“Zee! You forget yourself; you must be mad!”

“I am growing sane,” she answered. “I have been mad for a year, but my reason has come back to me. I do not forget myself or that you are my father; but I remember, too, that you are an evil man and that you drove my mother into her grave. You killed her, with your pettiness and your hypocrisy; you are just as much her murderer as though you had slain her with a knife. But I beg of you, do not think that you can play the same tactics with me. I don’t ask for the money that you have squandered. It isn’t your being a thief that I hate; it’s your failure to be a man! It’s the thought that you would betray the trust of the dead—of my dead mother—that’s what I hate you for!”

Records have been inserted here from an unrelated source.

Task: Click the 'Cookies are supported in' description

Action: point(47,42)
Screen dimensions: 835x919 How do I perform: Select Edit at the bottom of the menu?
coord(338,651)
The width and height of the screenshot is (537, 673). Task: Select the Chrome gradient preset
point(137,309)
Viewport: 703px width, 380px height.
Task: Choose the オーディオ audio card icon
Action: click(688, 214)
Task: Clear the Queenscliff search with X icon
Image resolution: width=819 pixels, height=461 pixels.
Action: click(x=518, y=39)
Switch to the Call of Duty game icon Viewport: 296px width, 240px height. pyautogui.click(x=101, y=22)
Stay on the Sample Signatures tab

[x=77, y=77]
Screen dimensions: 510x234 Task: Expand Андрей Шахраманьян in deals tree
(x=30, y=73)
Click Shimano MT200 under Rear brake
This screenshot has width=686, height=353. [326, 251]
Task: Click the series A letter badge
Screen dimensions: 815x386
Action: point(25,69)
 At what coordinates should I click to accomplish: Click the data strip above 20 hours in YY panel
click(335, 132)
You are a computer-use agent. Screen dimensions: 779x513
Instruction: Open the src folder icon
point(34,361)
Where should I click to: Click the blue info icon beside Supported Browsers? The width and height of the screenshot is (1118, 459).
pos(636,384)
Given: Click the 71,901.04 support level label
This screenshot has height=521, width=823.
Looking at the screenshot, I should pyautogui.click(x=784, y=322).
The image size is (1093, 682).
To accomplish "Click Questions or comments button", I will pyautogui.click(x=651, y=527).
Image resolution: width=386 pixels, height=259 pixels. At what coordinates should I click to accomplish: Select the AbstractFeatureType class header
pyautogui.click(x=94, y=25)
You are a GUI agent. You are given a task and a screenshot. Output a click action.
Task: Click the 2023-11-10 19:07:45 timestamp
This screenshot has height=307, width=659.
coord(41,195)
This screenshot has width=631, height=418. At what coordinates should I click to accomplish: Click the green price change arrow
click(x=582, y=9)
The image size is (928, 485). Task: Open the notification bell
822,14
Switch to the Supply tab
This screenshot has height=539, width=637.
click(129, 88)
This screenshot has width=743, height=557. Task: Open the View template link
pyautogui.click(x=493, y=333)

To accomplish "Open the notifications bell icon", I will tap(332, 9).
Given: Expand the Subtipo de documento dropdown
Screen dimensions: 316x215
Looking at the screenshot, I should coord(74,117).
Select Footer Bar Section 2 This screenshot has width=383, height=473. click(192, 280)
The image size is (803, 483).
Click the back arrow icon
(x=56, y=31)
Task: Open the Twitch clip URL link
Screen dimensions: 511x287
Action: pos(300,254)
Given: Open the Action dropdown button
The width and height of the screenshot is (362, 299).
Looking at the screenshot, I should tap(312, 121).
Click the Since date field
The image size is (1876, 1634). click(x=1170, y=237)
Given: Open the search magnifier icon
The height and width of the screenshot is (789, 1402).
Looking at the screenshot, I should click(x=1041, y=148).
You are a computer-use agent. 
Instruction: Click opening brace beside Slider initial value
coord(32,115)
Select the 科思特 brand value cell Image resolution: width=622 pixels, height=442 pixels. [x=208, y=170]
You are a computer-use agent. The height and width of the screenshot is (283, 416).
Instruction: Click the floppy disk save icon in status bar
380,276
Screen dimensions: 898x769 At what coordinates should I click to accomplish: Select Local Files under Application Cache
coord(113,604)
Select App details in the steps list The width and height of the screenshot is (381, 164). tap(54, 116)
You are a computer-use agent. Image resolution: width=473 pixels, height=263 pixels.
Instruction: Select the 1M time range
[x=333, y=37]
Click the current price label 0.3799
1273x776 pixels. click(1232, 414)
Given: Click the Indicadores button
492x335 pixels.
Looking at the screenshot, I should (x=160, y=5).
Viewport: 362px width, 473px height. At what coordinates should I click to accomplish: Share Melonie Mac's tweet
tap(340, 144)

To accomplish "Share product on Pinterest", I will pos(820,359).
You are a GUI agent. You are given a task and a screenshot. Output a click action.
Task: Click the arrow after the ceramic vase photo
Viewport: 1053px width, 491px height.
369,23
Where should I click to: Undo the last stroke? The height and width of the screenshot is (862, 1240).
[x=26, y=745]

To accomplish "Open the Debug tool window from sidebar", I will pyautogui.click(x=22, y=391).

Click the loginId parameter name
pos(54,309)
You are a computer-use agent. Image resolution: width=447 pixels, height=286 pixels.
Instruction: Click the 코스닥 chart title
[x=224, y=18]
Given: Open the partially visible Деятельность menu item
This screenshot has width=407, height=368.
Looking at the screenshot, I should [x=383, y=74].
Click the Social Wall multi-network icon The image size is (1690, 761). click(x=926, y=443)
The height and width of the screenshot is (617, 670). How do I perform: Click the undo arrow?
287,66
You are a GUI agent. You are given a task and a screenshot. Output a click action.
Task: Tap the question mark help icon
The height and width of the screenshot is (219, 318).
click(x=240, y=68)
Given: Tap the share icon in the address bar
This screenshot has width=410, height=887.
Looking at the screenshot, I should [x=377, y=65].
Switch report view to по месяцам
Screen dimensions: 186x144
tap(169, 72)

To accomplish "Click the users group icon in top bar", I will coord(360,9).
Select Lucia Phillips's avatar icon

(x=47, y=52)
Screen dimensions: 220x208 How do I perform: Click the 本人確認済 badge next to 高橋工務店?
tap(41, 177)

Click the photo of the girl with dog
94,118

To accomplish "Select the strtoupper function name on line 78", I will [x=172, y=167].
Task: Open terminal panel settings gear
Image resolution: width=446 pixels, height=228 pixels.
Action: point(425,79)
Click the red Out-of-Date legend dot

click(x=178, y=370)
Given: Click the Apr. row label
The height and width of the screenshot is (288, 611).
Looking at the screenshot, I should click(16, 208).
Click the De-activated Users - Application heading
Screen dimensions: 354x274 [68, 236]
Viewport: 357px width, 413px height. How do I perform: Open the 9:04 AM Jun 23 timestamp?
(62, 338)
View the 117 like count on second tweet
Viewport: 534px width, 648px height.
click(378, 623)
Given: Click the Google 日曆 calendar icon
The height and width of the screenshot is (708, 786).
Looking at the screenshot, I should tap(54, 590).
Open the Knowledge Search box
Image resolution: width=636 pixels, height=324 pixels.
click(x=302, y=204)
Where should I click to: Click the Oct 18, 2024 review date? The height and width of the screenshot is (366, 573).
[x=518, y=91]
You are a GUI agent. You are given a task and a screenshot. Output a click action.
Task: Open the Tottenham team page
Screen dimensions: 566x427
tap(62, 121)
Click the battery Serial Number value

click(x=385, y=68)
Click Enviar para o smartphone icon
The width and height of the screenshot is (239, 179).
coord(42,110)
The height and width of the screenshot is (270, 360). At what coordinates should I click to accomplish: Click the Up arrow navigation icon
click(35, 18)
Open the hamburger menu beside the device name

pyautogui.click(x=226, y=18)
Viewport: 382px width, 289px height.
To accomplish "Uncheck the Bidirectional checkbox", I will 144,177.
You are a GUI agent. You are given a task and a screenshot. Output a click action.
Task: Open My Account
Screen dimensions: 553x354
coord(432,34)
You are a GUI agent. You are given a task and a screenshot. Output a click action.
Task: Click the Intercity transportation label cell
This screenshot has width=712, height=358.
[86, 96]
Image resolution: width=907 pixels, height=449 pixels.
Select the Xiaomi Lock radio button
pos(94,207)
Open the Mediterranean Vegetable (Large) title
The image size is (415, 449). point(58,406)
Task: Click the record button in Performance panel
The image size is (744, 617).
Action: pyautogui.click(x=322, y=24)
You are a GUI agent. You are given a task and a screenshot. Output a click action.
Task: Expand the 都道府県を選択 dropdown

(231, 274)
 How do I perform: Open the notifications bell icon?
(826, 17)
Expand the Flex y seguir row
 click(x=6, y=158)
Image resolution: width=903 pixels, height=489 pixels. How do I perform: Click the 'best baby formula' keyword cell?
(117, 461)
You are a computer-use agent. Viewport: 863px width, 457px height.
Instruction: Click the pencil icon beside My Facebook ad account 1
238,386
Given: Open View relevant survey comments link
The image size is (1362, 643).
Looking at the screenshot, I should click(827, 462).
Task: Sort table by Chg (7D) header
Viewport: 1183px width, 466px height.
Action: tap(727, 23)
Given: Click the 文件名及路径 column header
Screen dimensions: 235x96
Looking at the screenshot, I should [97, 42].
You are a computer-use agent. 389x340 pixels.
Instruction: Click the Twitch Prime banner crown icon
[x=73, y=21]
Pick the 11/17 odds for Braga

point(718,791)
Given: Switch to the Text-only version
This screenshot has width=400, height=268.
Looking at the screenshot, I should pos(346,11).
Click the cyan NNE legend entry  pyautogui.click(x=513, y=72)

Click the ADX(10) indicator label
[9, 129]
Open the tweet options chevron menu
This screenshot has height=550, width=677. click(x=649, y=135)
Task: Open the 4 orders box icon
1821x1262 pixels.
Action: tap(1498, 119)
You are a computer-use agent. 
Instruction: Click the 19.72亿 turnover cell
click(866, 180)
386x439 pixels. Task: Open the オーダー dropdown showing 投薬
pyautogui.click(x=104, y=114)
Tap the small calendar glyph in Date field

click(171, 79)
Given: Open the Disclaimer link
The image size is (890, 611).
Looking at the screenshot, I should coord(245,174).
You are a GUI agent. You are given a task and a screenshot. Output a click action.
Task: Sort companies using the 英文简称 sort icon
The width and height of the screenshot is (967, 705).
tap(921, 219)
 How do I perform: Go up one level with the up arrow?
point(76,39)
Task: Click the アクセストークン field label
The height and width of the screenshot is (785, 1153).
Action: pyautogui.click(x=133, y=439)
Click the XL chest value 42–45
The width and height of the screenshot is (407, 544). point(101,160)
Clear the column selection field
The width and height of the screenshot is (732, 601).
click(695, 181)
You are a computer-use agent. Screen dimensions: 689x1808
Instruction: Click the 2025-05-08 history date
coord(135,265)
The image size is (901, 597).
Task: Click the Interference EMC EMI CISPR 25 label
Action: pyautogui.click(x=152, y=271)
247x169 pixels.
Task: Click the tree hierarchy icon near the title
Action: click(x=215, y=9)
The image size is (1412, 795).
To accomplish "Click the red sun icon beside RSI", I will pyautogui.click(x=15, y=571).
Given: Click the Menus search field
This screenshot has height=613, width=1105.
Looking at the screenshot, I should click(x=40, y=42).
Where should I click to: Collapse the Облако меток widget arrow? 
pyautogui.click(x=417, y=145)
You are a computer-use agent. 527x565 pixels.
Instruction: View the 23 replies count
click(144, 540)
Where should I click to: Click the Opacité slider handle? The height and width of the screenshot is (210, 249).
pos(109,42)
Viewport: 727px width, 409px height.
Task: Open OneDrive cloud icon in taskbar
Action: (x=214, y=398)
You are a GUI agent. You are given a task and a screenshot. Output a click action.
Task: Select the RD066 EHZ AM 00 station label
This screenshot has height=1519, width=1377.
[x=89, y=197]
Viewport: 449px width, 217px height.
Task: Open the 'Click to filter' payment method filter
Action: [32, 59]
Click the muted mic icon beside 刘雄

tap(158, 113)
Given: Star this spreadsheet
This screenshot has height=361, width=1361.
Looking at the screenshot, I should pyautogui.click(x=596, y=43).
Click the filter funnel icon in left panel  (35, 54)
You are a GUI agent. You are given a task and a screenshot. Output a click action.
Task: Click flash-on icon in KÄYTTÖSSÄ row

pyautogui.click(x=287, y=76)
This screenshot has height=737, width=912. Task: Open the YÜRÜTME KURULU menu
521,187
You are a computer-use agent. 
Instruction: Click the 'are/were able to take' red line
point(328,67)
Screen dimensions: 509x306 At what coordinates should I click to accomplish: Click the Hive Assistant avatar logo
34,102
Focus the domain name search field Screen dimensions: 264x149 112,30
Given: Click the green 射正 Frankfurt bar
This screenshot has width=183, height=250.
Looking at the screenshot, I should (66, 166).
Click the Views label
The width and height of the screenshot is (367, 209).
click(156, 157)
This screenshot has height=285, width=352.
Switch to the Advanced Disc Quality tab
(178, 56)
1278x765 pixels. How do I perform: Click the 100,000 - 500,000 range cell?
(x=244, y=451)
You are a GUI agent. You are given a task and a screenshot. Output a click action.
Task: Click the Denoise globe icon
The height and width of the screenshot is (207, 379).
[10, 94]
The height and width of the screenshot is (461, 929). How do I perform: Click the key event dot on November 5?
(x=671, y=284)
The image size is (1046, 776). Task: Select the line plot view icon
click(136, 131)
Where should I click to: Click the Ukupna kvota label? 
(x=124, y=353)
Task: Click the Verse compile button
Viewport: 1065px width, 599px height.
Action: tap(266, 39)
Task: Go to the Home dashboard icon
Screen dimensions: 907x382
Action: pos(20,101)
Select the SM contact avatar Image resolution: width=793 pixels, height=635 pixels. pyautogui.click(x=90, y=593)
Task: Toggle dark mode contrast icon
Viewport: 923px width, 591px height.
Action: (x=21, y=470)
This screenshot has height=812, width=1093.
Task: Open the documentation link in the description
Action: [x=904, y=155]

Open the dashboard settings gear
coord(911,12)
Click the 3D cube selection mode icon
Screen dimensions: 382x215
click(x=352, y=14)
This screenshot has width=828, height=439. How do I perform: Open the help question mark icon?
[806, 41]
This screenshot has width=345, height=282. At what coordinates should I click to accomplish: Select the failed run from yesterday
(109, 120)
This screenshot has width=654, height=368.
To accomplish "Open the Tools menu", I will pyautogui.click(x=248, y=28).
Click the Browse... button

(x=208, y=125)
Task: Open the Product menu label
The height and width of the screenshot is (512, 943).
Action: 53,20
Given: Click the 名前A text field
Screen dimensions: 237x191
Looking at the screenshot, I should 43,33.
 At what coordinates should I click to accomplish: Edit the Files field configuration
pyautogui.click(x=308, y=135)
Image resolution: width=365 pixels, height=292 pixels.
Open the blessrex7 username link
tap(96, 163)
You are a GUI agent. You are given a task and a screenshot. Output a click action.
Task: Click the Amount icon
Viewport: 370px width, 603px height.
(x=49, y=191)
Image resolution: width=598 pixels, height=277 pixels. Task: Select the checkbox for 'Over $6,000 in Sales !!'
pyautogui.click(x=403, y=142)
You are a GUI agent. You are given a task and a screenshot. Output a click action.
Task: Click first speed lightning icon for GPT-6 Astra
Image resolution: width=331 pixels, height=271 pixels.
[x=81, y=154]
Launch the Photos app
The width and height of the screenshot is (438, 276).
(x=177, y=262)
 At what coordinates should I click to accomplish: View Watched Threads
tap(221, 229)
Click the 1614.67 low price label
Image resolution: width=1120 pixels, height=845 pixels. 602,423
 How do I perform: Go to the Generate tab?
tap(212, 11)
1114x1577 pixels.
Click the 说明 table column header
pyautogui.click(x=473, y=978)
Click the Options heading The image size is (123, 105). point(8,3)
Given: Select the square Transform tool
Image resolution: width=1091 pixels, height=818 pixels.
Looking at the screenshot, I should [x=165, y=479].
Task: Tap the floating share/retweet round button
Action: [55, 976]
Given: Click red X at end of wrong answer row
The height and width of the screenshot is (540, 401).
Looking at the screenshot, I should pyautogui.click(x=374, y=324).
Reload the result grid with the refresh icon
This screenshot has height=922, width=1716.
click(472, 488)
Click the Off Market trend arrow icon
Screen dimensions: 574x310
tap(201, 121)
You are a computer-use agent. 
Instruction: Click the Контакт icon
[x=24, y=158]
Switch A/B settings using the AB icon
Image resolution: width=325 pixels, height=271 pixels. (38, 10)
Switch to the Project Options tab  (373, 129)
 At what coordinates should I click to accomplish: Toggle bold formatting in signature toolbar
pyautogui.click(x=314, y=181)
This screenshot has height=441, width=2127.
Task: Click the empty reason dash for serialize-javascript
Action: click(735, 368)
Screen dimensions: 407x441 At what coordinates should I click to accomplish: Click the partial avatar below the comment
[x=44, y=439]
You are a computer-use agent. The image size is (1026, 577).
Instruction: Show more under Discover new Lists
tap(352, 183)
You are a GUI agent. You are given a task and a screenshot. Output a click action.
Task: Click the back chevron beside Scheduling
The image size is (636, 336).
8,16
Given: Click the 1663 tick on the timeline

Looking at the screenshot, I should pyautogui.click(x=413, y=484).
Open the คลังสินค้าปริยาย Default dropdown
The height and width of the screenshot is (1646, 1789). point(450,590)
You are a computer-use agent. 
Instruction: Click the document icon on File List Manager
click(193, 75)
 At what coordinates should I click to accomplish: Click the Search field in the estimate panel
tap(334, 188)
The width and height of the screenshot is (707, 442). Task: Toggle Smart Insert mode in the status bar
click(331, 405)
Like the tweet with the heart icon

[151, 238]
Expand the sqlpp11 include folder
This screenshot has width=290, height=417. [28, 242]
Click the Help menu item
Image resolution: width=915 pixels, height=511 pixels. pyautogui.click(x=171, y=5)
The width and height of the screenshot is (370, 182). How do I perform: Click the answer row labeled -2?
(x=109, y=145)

He took a step toward her menacingly.

“You are either a fool or mad. You shall not talk to me so! You have been listening to lies—infamous lies. Rodney Merriam has been poisoning your mind against me. I shall hold him responsible; I shall make him suffer. He has gone too far, too far. I shall have the law upon him.”

She had rested her arm on the mantel-shelf, and she now leaned upon it, but did not draw away from him as his eyes blazed into hers.

“You had better sit down,” she said without flinching. “I suppose you used to talk to my mother this way and that you succeeded in frightening her. But I am not afraid of you, Ezra Dameron. If you think you can browbeat me into signing your deed, you have mistaken me. I was never less scared in my life.”

When she spoke his name it slipped from her tongue lingeringly, and fell upon him like a lash. In addressing him so, she cast off the idea of kinship utterly; there was no tie of blood between them; and he was simply a mean old man, despicable and contemptible, standing on the brink of a pit that he had dug for himself, and feeling the earth crumbling beneath his feet.

She went on, with no break in the impersonal tone to which her words had been pitched in the beginning.

“You have so little sense of honor,—you are so utterly devoid of anything that approaches honor and decency,—the hypocrisy in you is so deep, that you can’t imagine that a man like my uncle would never seek to prejudice me against you—my own father. Neither my uncle nor my aunt has ever said a single unkind word to me of you. My aunt asked me to go to live with her when we came home; but I refused to do it. And I’m glad I did. This closer acquaintance has given me an opportunity that was—in one of your hypocritical phrases—quite providential, of learning you as though you were a child’s primer. You have been a very bitter lesson, Ezra Dameron! My mother never rebelled, never lifted her voice against you, and you supposed I should prove quite as easy; but you see how mistaken you are!”

“This is a game—a plot to trap me. But it shall fail. My own child shall not mock me.”